I installed that package and ran it. Same problem.

this computer has 96 Mb Ram, about 500MHz on an AMD processor and some obscure graphics card with like 4 megs. It has two hard drives, one with 15 gigs for linux, 15 gigs for windows files, and the other drive with 8 gigs for windows to live on. For some reason, Linux cannot access the files on the other partition of the drive it lives on.

Does anyone know what the problem is?

(With ZSNES, that is. I really don't care about the fact that linux can't acess the files in the other partition of the drive it lives on)

Dark Ninja
08-04-2004, 10:44 PM
Well, that 4MB graphics card isn't helping you out.

Also, good video drivers help on top of that.

And, I noticed that if you use the "cheats" stuff, a lot of time it causes games to crash horribly.

jamez1988
08-31-2004, 04:28 PM
Dude, the emulator runs fine with the 4MB graphics card.
My problem is that it keeps crashing. I've never had any trouble with my video drivers under linux before.
I don't use any cheats or anything, it just crashes.

bwkaz
08-31-2004, 06:28 PM
If you aren't already, you can try running zsnes from a shell and then take a look at the error that it prints when it dies.

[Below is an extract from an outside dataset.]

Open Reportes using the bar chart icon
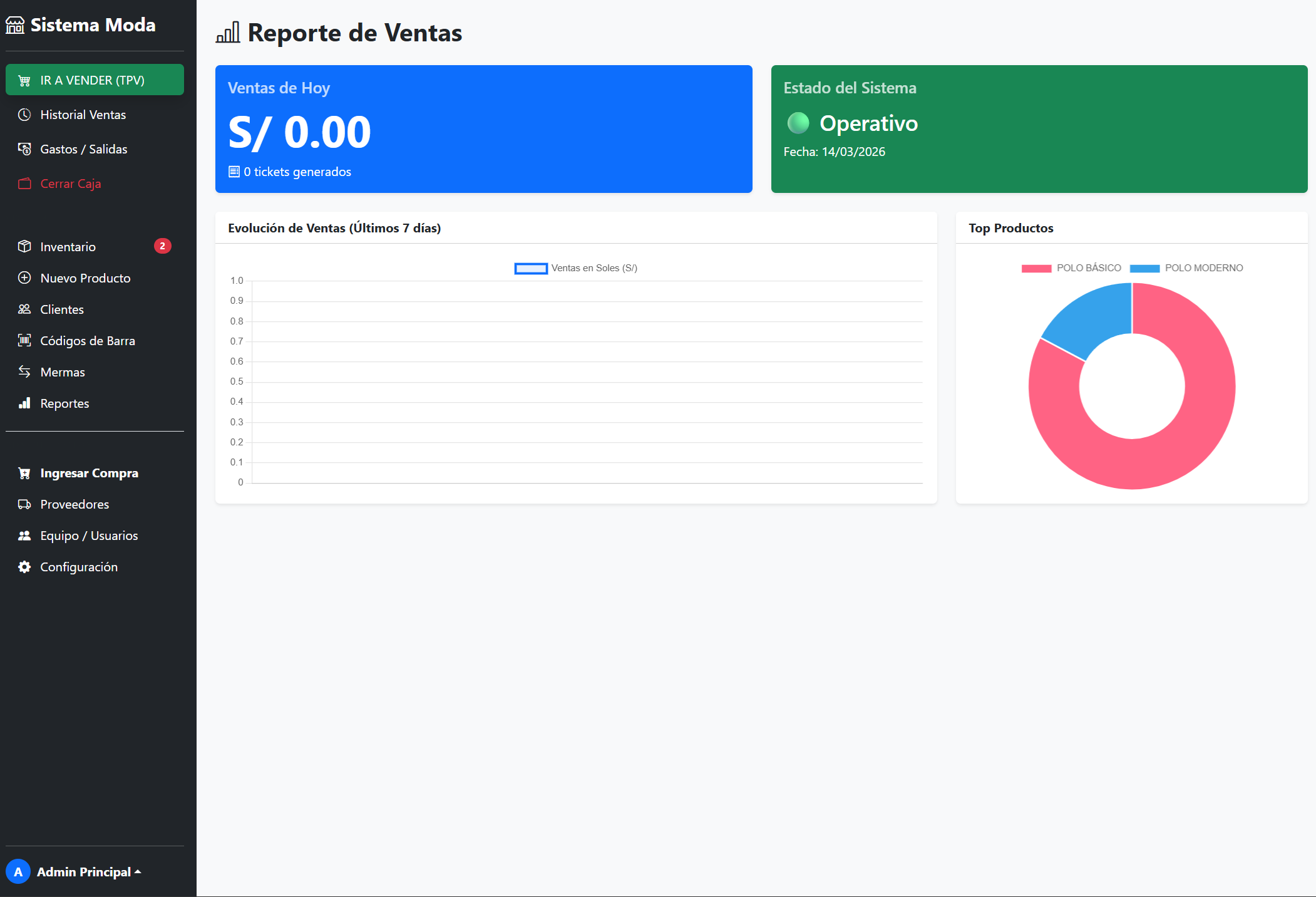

If you've done that, or if the error is merely "Segmentation violation" or "Segmentation fault", then maybe run it under gdb to see where in the code it's segfaulting. Running it under gdb will require that your zsnes executable was built with debugging support, though (the -g option to gcc), so you might have to rebuild it yourself.

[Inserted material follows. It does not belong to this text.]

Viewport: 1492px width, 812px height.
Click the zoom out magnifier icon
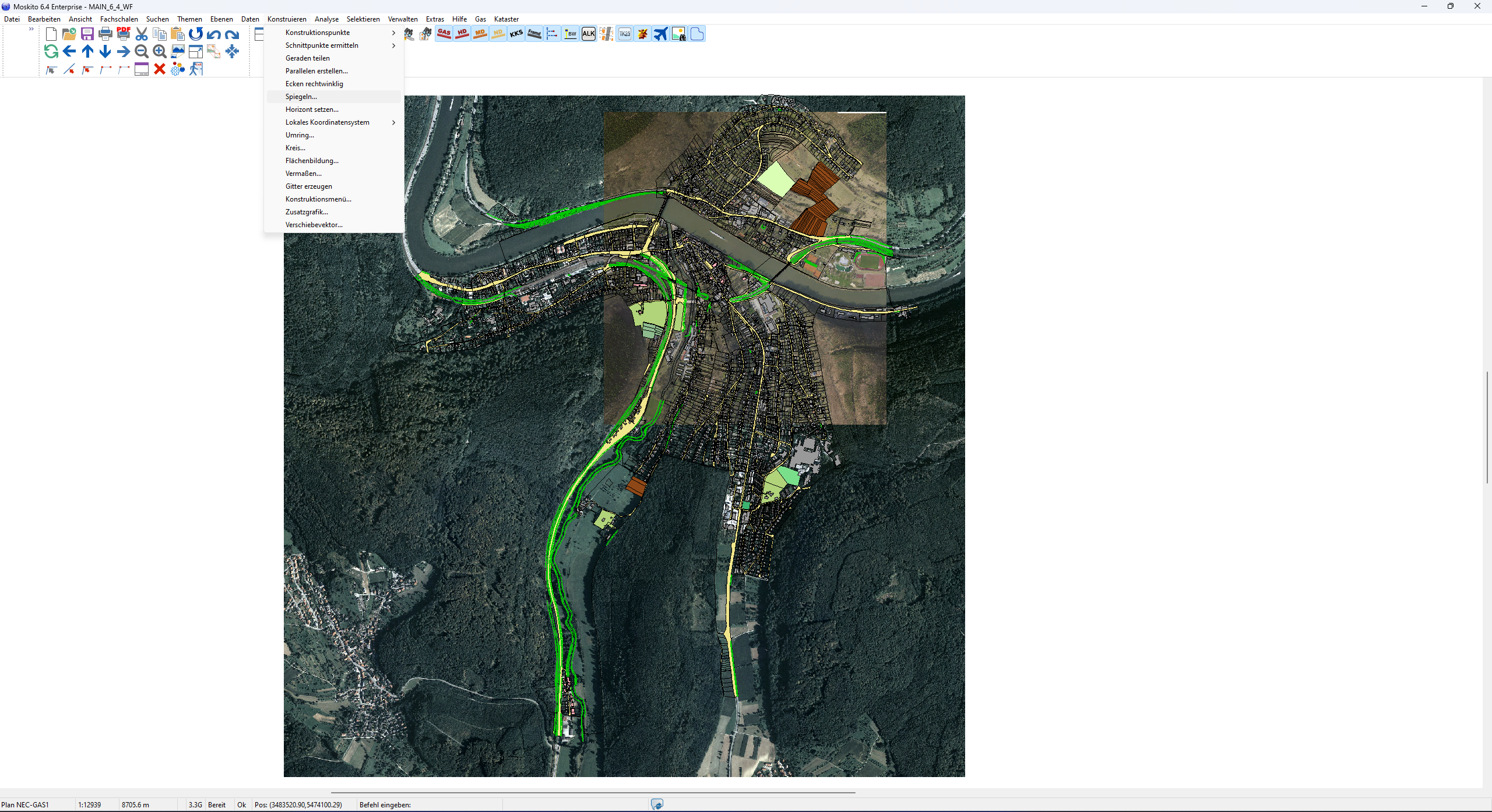(x=142, y=52)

Once in gdb, use "run" to start the program up. Play it until it segfaults (when that happens, the terminal that gdb is running in will take over, and zsnes will appear to have frozen up). You'll be back at the gdb prompt. Do a "bt" (backtrace) to get a call stack backtrace, which is the set of functions that have all called each other, right up to the one that segfaulted.